Unfortunately, in a world where carb and sugar consumption is out of control, eating lots of tiny meals was suggested as a way to help regulate blood sugar. But that's kind of like telling someone in rehab to drink a shot of liquor every other hour instead of chugging a bottle of vodka. It might prevent acute alcohol poisoning, but it's far from a cure. With most Americans drowning in a diabetes crisis, spreading sugars throughout the day prevents catastrophic spikes in blood sugar, but in order to solve the root problem we have to get carbs off our plates (like we talked about above).
To optimize fat burn and to maximize healthy, eat 3 or less meals per day. In between meals, don't eat. Drink water, coffee or tea. Your metabolism will sustain you.
9. Not drinking enough water
You know it's important. Water is crucial for just about every process in the human body. Yet many of us simply don't drink enough. Why don't most people drink enough water? They simply forget. We are walking around chronically dehydrated simply because we don't put water in our path. So change that. Get yourself a big water bottle and set a reminder to fill it up each morning.

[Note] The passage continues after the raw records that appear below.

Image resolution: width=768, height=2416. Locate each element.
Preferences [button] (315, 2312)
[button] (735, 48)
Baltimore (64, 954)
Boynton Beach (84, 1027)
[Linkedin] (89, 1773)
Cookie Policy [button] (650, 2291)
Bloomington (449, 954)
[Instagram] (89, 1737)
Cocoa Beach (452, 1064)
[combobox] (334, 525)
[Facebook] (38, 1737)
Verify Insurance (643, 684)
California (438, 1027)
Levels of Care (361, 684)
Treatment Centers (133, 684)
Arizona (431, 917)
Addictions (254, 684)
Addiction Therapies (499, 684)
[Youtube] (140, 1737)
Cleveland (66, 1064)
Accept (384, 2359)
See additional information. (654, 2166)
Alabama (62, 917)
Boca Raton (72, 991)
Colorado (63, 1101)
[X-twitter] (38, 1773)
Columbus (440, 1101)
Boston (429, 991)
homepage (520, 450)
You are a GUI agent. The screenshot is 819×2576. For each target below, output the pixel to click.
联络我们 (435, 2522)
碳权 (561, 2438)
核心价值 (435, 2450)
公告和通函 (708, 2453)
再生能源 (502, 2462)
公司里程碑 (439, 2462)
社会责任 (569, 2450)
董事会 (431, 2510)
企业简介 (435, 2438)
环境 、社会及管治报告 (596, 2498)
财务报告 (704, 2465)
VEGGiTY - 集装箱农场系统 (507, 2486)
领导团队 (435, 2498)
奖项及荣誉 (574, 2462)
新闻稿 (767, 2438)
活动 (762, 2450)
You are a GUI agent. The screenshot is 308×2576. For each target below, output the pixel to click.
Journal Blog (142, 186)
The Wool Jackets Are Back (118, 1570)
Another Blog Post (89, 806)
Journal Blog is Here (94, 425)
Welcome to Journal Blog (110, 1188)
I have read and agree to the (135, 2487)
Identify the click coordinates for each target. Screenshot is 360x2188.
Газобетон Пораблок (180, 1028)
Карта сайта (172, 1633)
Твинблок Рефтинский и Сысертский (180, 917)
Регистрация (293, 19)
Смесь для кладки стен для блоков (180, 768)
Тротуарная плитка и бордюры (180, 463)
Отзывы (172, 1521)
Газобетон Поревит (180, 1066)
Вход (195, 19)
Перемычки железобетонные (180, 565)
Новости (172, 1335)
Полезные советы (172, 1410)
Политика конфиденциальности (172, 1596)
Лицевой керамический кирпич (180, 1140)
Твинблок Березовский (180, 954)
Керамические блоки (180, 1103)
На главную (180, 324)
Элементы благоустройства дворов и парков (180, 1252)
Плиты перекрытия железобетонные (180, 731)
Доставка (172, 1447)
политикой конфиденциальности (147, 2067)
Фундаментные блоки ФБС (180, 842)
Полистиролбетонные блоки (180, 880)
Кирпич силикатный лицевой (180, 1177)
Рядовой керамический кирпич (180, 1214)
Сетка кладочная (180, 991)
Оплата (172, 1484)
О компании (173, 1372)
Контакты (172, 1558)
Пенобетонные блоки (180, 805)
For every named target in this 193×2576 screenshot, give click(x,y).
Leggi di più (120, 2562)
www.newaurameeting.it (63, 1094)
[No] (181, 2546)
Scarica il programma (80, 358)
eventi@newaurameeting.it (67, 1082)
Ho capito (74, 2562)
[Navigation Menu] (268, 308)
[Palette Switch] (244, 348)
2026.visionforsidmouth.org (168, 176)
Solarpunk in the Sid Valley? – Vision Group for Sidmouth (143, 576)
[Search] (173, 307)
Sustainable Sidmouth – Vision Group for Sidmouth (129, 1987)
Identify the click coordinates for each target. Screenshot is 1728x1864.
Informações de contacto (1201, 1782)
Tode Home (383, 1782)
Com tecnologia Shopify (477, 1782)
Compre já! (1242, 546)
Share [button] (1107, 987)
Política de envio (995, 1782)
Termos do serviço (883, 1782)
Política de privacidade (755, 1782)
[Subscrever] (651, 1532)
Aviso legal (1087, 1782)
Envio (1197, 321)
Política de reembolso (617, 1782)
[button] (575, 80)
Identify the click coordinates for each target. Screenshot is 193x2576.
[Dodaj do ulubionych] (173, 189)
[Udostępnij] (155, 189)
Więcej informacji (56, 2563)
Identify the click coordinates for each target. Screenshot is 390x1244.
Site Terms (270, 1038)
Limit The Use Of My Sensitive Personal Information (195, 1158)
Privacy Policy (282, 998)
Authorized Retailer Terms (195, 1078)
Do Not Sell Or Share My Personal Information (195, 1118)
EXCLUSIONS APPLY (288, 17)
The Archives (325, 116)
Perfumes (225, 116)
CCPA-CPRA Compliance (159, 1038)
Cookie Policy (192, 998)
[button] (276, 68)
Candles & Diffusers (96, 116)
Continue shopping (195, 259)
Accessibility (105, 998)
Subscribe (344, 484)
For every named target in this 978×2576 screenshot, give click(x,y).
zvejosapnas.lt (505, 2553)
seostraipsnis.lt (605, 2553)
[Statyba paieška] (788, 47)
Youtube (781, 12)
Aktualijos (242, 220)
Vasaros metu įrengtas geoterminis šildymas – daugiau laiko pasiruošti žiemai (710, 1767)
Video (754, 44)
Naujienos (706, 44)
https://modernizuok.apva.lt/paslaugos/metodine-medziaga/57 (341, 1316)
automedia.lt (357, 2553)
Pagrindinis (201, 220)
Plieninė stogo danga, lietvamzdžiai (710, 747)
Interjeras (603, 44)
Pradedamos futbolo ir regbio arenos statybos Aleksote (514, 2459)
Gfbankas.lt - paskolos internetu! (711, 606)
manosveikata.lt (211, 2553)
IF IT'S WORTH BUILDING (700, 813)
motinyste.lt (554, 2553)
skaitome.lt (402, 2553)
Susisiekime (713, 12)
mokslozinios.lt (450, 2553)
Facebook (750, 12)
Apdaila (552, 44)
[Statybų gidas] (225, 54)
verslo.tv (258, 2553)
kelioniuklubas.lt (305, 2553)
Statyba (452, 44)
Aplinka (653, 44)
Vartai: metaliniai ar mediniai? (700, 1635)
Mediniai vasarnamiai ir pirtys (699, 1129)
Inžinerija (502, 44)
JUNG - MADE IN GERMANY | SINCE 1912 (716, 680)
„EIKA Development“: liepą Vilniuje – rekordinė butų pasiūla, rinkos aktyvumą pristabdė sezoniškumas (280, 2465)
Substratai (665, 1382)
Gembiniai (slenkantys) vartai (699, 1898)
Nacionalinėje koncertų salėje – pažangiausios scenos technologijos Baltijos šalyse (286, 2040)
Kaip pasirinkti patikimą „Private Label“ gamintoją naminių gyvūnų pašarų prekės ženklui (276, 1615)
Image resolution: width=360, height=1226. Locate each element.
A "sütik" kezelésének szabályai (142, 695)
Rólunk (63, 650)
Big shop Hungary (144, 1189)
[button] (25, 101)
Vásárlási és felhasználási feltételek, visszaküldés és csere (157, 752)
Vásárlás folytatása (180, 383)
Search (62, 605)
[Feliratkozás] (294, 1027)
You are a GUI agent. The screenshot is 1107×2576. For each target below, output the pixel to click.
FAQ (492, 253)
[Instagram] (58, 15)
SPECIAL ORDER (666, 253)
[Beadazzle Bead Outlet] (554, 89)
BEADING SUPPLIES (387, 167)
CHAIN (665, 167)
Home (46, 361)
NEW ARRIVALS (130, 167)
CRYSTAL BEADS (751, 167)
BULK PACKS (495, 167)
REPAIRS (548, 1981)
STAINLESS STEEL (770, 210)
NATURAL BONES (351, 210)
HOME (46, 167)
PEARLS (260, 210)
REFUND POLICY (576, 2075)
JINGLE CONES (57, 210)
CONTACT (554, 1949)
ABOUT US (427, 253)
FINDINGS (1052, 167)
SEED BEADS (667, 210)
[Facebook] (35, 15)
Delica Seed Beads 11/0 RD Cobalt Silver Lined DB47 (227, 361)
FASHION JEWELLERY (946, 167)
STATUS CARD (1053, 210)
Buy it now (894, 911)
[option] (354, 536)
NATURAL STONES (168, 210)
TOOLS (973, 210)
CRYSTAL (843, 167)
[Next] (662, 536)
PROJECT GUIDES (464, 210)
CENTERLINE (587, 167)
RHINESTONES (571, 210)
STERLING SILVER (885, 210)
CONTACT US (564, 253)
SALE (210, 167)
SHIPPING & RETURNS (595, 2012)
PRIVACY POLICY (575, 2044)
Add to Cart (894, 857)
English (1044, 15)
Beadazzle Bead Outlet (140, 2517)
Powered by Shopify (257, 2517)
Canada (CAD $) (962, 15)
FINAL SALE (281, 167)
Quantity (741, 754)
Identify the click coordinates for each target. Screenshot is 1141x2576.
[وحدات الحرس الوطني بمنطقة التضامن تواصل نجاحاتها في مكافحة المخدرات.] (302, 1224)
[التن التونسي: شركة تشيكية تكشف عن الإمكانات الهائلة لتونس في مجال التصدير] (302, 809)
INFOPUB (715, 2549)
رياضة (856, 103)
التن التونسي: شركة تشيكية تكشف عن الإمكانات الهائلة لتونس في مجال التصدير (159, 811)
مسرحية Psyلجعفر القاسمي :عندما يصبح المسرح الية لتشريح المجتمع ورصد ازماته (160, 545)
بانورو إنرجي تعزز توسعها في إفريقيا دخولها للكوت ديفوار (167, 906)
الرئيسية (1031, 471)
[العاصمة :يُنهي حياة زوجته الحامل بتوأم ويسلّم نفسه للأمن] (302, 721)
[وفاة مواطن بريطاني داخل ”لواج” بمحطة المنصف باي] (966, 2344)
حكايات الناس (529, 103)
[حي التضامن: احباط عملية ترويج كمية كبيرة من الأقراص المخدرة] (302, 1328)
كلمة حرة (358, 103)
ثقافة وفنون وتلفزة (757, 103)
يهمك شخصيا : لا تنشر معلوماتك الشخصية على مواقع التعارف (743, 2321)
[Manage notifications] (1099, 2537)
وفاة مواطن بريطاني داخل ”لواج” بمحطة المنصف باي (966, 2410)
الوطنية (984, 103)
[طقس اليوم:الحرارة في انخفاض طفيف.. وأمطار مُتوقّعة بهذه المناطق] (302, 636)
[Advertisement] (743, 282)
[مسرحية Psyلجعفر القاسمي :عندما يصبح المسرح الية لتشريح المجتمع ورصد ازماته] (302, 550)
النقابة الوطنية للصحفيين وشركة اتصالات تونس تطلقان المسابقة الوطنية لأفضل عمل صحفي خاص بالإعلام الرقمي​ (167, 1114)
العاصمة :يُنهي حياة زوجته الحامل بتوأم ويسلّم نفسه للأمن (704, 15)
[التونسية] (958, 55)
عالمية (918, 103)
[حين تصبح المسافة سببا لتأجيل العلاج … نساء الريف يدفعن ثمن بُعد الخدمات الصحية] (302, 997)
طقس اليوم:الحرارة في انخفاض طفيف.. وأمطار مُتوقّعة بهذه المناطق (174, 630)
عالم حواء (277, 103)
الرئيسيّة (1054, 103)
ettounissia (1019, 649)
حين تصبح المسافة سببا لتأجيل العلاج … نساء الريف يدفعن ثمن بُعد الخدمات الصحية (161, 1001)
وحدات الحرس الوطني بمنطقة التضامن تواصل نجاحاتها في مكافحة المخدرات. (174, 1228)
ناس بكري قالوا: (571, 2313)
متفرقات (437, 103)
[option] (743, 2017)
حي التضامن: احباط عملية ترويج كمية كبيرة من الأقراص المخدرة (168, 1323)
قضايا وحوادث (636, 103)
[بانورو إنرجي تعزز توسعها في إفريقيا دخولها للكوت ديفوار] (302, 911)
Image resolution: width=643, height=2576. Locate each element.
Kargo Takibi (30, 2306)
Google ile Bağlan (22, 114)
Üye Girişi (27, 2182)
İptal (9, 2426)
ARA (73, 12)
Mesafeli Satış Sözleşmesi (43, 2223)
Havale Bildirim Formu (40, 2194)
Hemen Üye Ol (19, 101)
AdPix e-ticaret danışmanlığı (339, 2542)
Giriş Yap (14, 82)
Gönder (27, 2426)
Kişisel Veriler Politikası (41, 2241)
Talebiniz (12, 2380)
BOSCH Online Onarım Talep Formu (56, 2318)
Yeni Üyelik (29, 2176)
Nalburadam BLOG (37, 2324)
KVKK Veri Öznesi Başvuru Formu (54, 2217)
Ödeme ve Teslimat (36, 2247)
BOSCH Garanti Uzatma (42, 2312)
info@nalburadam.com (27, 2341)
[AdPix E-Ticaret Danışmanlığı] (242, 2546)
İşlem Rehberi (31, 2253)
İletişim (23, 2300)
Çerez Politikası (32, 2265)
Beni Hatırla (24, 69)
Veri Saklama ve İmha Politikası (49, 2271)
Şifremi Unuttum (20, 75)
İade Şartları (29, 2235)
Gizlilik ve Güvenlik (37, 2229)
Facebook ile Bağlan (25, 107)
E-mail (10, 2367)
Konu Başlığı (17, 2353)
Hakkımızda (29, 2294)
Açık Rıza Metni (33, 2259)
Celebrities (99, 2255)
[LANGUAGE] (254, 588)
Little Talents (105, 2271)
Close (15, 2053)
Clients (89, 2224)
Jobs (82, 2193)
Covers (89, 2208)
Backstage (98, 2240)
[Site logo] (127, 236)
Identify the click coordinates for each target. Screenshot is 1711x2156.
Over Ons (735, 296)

Get 64 oz. per day minimum.
10. Obsessing about calories in vs. calories out
It's all about calories in vs. calories out right? Wrong. Research shows that by cutting 1000 calories a day out of your diet, your metabolism will slow by as much as 30% to make up the difference. This is why the Biggest Loser contestants almost always gain the weight back.
Feel free to keep track of your calories, but make sure you're also following all of the tips laid out above.